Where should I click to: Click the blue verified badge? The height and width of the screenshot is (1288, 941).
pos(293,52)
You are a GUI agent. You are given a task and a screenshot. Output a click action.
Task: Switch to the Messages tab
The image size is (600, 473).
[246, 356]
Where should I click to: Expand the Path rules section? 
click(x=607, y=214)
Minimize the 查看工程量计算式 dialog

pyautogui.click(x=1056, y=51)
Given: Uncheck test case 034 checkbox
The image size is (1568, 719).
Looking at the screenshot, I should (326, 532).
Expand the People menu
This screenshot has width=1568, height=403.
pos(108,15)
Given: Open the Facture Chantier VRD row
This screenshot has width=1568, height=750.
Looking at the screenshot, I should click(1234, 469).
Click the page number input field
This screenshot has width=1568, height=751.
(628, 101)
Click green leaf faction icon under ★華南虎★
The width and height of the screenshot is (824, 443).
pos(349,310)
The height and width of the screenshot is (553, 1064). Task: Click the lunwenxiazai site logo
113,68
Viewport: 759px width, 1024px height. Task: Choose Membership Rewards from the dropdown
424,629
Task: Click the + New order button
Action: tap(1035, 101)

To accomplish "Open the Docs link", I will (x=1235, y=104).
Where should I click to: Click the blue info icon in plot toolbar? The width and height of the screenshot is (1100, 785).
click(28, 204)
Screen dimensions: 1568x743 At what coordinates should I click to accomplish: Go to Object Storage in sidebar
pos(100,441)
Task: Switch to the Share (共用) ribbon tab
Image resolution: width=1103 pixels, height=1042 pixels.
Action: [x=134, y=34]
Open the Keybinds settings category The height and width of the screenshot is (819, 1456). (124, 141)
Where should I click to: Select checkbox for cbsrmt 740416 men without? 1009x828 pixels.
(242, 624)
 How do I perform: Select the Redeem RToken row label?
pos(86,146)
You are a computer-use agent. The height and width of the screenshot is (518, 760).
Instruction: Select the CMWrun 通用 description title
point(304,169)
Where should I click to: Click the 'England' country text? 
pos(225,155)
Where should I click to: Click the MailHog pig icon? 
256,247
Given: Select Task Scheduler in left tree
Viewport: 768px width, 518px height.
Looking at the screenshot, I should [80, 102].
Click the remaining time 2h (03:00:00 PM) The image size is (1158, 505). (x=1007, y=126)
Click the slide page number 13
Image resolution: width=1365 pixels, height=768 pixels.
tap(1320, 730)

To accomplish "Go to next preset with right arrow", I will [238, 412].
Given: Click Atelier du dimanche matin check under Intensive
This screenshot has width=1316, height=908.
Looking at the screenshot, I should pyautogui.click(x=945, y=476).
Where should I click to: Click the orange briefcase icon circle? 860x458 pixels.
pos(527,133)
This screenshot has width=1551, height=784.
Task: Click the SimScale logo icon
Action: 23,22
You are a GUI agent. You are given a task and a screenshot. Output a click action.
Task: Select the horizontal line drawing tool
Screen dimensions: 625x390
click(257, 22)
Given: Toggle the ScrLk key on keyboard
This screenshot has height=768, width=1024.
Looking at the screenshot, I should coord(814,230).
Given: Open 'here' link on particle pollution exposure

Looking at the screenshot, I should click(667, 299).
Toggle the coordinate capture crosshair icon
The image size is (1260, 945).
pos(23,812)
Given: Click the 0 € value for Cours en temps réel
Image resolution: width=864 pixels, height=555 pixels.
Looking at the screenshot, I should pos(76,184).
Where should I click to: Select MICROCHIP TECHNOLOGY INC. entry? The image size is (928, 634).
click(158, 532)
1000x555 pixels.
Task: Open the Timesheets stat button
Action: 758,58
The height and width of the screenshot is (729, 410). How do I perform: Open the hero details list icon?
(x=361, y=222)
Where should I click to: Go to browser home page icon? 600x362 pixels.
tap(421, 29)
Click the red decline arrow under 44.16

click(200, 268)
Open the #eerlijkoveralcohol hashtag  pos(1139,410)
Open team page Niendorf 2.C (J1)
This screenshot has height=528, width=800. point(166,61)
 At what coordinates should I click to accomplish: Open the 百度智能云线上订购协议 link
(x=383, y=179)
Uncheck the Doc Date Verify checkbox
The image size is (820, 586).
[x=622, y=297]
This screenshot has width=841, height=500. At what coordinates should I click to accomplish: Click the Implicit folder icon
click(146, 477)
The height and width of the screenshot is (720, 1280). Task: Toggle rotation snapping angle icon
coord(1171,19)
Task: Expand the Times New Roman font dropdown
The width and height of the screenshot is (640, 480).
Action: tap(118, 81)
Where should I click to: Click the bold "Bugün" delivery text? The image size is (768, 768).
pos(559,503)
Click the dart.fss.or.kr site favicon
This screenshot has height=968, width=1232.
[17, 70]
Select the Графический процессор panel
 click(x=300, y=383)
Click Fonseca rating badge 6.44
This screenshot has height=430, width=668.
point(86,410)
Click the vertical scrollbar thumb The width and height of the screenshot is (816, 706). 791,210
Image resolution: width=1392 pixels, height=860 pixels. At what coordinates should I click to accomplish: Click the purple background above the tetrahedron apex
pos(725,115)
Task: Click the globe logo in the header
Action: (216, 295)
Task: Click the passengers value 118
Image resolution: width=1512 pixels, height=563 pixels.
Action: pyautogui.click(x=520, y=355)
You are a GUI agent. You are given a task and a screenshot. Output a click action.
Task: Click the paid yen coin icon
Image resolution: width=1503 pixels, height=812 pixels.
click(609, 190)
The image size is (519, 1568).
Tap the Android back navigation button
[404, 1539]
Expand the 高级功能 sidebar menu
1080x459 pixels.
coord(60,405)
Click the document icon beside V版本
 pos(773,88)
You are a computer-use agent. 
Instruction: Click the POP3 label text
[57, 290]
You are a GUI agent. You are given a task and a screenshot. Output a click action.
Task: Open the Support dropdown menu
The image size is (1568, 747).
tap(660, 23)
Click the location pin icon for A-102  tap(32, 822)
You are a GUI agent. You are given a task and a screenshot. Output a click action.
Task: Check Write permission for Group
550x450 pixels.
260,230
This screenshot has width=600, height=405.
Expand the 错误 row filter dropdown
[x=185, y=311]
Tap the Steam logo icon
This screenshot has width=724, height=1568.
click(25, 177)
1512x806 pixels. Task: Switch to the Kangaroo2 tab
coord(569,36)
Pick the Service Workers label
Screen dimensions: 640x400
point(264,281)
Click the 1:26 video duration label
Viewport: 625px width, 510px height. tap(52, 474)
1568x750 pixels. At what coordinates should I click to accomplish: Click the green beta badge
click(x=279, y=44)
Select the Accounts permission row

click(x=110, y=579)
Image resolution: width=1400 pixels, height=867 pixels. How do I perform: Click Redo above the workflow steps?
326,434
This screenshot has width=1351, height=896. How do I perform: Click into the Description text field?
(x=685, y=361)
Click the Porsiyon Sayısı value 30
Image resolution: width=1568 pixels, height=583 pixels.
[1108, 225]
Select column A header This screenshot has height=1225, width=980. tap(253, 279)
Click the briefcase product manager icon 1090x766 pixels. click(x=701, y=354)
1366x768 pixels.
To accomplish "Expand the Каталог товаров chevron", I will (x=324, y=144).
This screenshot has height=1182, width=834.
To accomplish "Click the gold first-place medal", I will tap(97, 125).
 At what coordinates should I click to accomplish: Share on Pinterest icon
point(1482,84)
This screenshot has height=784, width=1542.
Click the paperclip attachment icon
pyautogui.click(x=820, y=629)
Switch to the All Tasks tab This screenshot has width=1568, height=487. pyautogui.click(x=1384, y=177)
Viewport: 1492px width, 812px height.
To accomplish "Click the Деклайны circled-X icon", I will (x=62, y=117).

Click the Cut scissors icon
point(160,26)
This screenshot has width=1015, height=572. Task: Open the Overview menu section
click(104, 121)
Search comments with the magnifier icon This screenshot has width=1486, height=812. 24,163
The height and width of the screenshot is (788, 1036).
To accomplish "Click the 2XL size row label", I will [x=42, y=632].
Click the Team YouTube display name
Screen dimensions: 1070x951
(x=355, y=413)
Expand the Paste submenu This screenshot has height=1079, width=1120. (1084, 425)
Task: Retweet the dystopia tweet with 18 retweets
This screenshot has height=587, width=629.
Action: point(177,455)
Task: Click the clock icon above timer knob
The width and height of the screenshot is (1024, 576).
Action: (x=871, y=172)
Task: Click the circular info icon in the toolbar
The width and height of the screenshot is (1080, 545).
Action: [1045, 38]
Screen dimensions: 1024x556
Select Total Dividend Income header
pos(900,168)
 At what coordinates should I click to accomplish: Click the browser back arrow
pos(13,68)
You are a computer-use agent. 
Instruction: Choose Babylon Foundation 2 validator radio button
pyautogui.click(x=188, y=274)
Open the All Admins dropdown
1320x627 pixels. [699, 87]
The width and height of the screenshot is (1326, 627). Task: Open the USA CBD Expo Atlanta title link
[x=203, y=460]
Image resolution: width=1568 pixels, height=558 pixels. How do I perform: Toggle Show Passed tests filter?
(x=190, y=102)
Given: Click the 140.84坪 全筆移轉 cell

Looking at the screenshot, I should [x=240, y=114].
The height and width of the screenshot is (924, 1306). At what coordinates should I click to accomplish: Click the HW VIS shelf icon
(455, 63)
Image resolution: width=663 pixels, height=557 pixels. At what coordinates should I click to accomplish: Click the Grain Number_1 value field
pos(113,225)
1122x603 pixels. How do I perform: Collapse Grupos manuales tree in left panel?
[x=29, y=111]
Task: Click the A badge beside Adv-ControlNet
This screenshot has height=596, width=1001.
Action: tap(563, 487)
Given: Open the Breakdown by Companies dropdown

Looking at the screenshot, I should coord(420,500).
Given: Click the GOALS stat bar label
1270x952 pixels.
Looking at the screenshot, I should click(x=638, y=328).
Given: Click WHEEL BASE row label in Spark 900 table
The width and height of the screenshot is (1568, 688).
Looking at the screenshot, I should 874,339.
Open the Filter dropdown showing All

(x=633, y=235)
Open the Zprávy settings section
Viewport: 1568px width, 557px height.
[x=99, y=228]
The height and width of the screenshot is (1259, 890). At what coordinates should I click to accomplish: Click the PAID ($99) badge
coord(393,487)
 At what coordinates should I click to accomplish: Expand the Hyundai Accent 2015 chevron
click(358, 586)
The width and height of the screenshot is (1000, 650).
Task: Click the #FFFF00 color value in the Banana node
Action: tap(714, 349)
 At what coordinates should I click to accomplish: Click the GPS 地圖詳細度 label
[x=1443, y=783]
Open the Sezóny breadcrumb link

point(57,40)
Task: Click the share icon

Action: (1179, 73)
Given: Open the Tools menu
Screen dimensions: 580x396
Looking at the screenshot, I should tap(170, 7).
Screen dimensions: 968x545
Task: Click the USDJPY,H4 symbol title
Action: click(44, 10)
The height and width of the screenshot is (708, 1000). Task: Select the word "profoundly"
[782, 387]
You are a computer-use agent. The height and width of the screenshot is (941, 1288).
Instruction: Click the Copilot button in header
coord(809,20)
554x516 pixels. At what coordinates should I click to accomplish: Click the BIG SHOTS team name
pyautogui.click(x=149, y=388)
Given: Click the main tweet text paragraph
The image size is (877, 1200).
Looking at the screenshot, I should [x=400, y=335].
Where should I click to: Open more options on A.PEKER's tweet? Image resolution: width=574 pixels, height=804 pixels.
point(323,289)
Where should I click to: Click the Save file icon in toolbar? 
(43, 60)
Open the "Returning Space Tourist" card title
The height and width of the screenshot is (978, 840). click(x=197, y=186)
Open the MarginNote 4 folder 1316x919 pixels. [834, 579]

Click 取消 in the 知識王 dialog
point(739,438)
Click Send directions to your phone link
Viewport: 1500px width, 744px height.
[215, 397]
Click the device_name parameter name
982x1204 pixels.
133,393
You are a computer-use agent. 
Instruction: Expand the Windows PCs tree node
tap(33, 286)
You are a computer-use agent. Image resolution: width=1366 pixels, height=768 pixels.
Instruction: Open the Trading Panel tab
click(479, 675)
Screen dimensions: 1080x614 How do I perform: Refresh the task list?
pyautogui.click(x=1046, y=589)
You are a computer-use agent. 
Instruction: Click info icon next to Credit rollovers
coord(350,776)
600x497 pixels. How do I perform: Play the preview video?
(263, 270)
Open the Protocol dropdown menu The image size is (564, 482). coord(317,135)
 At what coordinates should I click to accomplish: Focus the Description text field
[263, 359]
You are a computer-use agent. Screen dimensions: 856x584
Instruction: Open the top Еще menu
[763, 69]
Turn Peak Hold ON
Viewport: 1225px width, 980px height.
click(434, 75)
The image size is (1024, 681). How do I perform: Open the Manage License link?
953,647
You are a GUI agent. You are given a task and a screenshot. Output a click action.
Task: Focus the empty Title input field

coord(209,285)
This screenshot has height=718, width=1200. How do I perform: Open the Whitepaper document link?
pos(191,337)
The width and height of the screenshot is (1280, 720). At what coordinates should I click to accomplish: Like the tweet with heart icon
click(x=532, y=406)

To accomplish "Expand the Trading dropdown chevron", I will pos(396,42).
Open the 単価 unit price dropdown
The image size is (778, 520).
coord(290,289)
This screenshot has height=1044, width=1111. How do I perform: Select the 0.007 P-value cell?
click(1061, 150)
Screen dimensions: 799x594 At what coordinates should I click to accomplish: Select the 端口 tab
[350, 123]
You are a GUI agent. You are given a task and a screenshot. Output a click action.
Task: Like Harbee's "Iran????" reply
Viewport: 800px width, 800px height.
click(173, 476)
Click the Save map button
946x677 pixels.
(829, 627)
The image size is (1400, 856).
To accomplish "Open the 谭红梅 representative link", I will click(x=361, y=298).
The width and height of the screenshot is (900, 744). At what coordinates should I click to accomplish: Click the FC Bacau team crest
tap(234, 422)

+-------+

EXERCISE OBJECTIVE: Send back an exact copy of only the lines from the line with "1270x952 pixels." up to and including the line with "Given: Open the Tools menu" in the data above.

EXERCISE ANSWER:
1270x952 pixels.
Looking at the screenshot, I should click(x=638, y=328).
Given: Click WHEEL BASE row label in Spark 900 table
The width and height of the screenshot is (1568, 688).
Looking at the screenshot, I should 874,339.
Open the Filter dropdown showing All

(x=633, y=235)
Open the Zprávy settings section
Viewport: 1568px width, 557px height.
[x=99, y=228]
The height and width of the screenshot is (1259, 890). At what coordinates should I click to accomplish: Click the PAID ($99) badge
coord(393,487)
 At what coordinates should I click to accomplish: Expand the Hyundai Accent 2015 chevron
click(358, 586)
The width and height of the screenshot is (1000, 650).
Task: Click the #FFFF00 color value in the Banana node
Action: tap(714, 349)
 At what coordinates should I click to accomplish: Click the GPS 地圖詳細度 label
[x=1443, y=783]
Open the Sezóny breadcrumb link

point(57,40)
Task: Click the share icon

Action: (1179, 73)
Given: Open the Tools menu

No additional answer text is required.